> [PAGE]:
◇ ◇ ◇

This article attempts to help readers understand the potential implications of the Ethereum network and its native asset ETH as an investment target. However, it does not aim to derive precise valuations or price predictions. This article assumes that readers have a basic understanding of Bitcoin, Ethereum, and the broader crypto ecosystem. The views expressed in this article are not, and should not be considered, investment advice.

Overview

Bitcoin emerged in 2009 as the first trustless digital native currency. Due to its scarcity and non-falsifiability, Bitcoin has the potential to become a universal non-sovereign store of value. As traditional financial institutions began to adopt Bitcoin in large quantities in the second half of 2020, the narrative of Bitcoin as digital gold was solidified. Eleven years after Bitcoin's inception, institutional investors finally began investing in Bitcoin, as this simple yet powerful narrative of value storage started to penetrate the mainstream of the financial industry.

On the other hand, investors' understanding of the Ethereum network and its native asset ETH is complex. Smart contracts, decentralized finance (DeFi), and Web 3.0 remain niche topics. ETH, as an asset, has a complicated value narrative that even full-time professionals in the crypto space find difficult to articulate.

According to the design of the Ethereum blockchain, ETH serves as the fuel (Gas) for the Ethereum network (often referred to as the "world computer"). But what is the use of the "world computer"? Is ETH a consumable, a capital asset, or a programmable collateral/currency? How does ETH accumulate value?

So far, there has not been a concrete single value narrative for ETH.

The remainder of this article will explore the different emerging perspectives surrounding ETH and help investors understand what they might be truly betting on when investing in ETH.

Popular (but somewhat outdated) Economic Analysis of ETH

The current version of Ethereum resembles a distributed operating system with a native token, ETH, used to pay for computational costs, while miners providing computational resources are rewarded through block rewards and transaction fees. Historically, ETH block rewards have been adjusted based on explicit targets for specific expenditures. Notably, compared to Bitcoin, ETH's monetary policy is more aggressive.

In the current model, Ethereum users pay transaction costs in ETH, and ETH holders bear the inflation costs. Assuming no speculative trading, ETH holders are betting that the demand for ETH from users of Ethereum-based applications will exceed the inflation rate brought about by block rewards (which have fluctuated significantly throughout Ethereum's history).

◇ ◇ ◇

> [DATA]:
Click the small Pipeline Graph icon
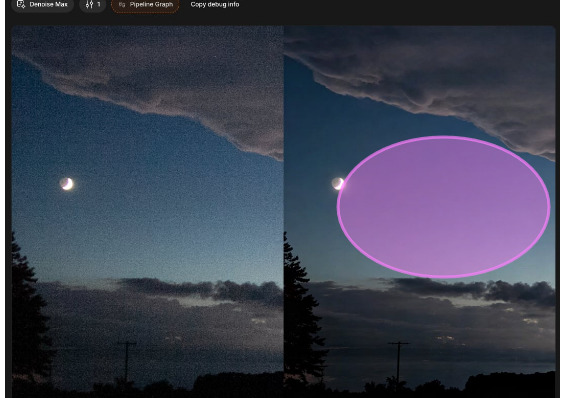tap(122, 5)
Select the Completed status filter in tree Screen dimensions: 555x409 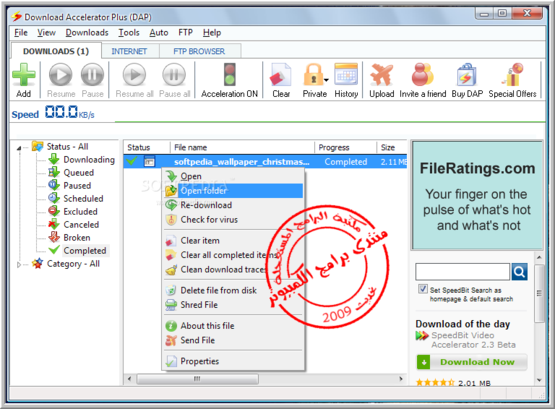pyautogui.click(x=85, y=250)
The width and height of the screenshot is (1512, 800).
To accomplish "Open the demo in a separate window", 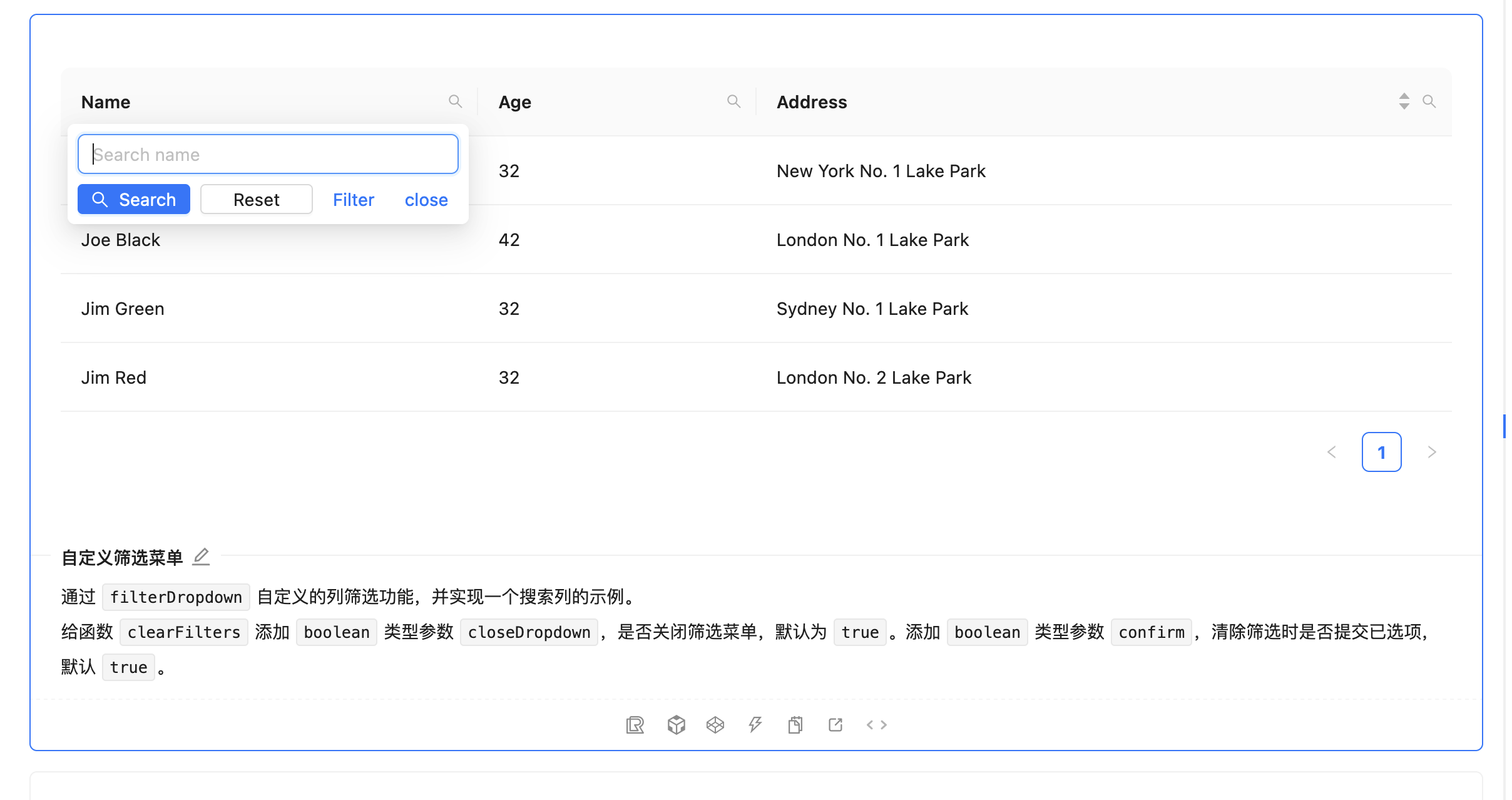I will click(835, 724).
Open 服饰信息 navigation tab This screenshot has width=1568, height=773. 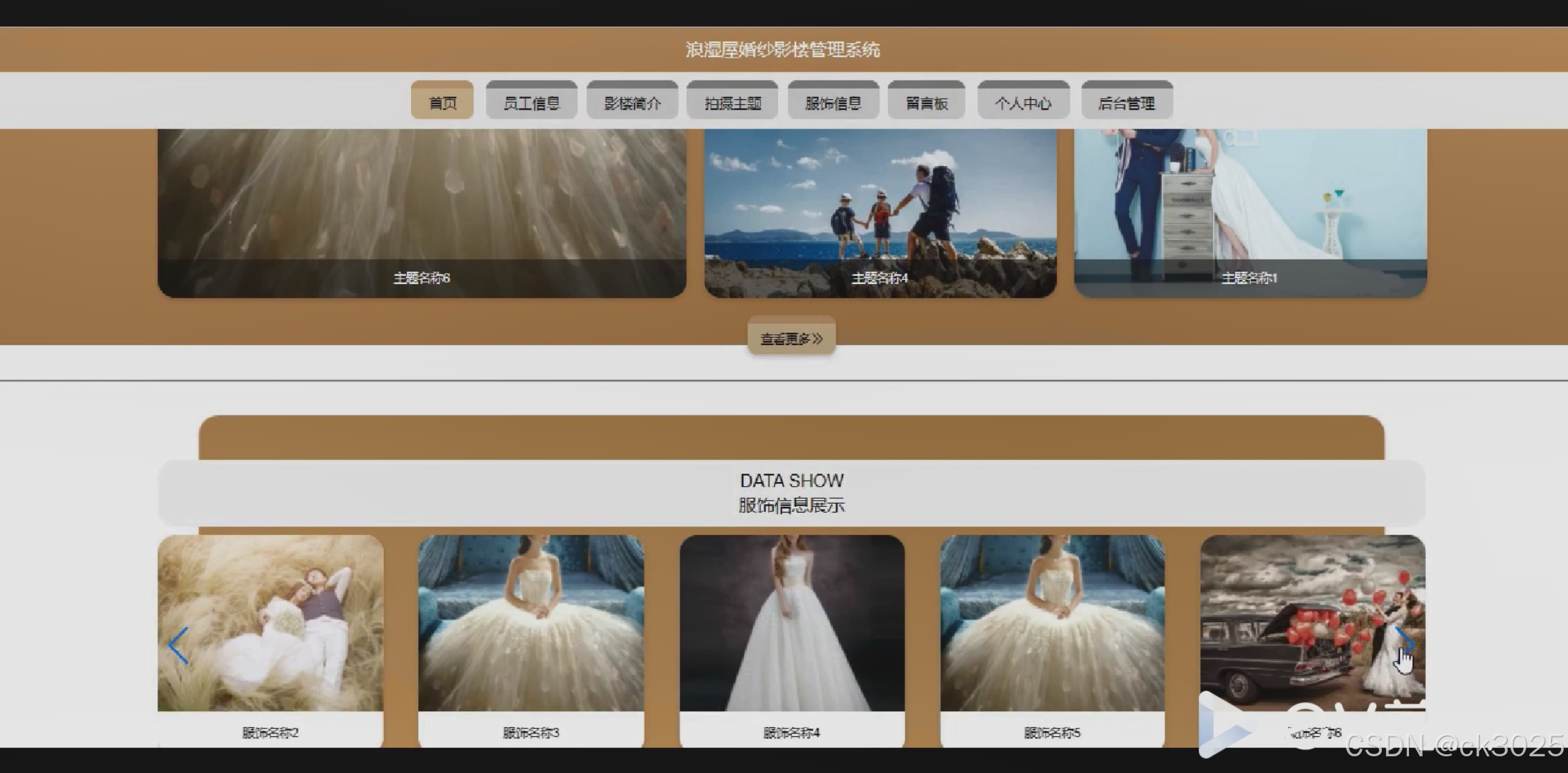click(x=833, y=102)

◇ ◇ ◇

> [WHAT IS ASKED]:
In the article on Ethereum, what role does ETH serve for the Ethereum network? The entries play no part in any of the tasks.

> [WRITTEN SOLUTION]:
ETH serves as the fuel (Gas) for the Ethereum network.